◆ **DIRECTIONS**
Copy out every line of the data where the word "agent" is found.

◆ **INFORMATION PROVIDED**
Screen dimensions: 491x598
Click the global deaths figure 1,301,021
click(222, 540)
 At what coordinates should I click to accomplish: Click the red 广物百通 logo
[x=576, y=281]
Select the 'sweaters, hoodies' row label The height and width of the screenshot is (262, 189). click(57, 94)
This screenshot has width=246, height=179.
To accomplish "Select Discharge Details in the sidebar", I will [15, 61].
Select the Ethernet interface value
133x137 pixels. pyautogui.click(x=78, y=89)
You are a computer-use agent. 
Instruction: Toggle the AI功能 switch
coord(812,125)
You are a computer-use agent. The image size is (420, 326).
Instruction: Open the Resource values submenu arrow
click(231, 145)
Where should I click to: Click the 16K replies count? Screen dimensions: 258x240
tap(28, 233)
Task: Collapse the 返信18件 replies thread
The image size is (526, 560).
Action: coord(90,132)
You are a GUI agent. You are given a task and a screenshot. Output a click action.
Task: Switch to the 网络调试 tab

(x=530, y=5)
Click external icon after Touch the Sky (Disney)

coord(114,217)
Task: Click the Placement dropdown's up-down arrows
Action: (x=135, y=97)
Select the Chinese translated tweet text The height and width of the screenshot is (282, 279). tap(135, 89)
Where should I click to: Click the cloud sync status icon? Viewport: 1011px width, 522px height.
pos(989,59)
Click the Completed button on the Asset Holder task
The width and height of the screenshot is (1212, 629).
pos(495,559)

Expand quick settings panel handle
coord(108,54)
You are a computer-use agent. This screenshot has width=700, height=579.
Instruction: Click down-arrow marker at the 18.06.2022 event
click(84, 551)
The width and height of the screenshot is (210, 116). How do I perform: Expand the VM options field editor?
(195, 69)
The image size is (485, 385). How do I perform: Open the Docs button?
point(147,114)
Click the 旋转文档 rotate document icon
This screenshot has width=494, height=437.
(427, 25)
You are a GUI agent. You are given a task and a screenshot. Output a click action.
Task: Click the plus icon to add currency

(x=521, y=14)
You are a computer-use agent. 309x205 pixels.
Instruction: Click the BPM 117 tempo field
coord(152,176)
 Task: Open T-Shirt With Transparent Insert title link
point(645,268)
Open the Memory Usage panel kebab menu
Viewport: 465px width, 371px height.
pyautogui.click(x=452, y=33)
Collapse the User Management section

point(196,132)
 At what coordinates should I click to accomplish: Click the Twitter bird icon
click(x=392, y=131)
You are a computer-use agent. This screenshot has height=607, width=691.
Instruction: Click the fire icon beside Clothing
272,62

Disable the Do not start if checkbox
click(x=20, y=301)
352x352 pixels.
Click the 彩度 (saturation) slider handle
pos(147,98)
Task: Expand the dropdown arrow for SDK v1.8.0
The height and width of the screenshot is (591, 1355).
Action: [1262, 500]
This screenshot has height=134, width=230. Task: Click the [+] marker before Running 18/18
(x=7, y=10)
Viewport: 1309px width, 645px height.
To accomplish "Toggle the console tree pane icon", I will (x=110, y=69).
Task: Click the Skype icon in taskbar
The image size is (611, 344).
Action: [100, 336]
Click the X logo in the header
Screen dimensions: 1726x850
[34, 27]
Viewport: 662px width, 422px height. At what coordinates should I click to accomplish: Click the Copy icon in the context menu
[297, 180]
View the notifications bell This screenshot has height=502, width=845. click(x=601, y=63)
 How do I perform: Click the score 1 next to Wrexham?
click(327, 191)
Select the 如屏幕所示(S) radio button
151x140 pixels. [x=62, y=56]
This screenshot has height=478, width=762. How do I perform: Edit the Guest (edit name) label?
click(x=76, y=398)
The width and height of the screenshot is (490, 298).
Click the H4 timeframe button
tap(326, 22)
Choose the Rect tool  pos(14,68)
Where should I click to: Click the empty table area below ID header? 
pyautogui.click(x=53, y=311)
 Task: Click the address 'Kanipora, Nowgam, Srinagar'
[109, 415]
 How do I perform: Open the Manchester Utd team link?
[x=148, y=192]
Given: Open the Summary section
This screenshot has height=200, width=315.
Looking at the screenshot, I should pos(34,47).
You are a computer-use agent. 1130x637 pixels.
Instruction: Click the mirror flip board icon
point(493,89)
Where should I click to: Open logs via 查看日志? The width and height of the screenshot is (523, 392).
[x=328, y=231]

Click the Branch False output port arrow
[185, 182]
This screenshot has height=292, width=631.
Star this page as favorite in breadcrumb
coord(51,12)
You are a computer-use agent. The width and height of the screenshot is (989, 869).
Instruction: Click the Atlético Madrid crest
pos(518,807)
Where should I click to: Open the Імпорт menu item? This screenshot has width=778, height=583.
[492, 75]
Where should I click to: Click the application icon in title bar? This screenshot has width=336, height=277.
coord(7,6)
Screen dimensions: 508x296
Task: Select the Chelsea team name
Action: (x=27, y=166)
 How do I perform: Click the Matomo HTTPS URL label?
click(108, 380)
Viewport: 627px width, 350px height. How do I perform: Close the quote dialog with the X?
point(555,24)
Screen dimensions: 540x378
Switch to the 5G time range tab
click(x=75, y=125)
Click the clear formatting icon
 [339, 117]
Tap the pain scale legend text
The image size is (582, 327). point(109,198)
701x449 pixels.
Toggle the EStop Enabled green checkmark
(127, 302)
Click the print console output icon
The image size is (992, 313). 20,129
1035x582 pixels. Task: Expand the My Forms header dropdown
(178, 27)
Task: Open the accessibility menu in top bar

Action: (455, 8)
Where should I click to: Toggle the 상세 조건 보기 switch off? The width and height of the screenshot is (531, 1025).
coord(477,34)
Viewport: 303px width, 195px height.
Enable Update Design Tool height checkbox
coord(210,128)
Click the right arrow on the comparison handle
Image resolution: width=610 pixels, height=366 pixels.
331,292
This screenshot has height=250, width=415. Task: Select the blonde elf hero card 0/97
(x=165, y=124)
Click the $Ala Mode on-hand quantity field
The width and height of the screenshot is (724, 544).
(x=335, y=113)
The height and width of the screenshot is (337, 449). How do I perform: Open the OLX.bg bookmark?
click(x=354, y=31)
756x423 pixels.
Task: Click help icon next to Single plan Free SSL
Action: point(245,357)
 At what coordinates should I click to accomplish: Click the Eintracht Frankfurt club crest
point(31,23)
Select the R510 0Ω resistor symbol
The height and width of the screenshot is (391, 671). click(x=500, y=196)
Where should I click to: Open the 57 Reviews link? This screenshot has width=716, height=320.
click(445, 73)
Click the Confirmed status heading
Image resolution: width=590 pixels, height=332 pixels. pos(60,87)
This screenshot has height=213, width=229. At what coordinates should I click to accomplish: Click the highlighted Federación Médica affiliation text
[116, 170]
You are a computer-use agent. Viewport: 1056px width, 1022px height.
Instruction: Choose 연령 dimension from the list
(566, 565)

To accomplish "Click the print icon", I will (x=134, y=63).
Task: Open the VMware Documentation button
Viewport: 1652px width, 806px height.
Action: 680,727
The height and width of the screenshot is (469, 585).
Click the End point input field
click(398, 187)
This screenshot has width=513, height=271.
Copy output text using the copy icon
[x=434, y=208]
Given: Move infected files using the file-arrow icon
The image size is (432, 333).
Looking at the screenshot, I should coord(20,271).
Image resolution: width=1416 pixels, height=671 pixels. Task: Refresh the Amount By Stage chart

◆ **RESPONSE AREA**
You are a computer-use agent. 
You are a computer-use agent. The image size is (420, 326).
You are a GUI agent. You are given a task and a screenshot. Output a click action.
You are a computer-use agent. This screenshot has width=700, height=579.
You are a GUI agent. You are given a task and a screenshot. Output a click action.
You are a computer-use agent. 309x205 pixels.
You are a computer-use agent. This screenshot has height=607, width=691.
You are a computer-use agent. 1130x637 pixels.
You are a computer-use agent. The width and height of the screenshot is (989, 869).
You are a computer-use agent. Viewport: 1056px width, 1022px height.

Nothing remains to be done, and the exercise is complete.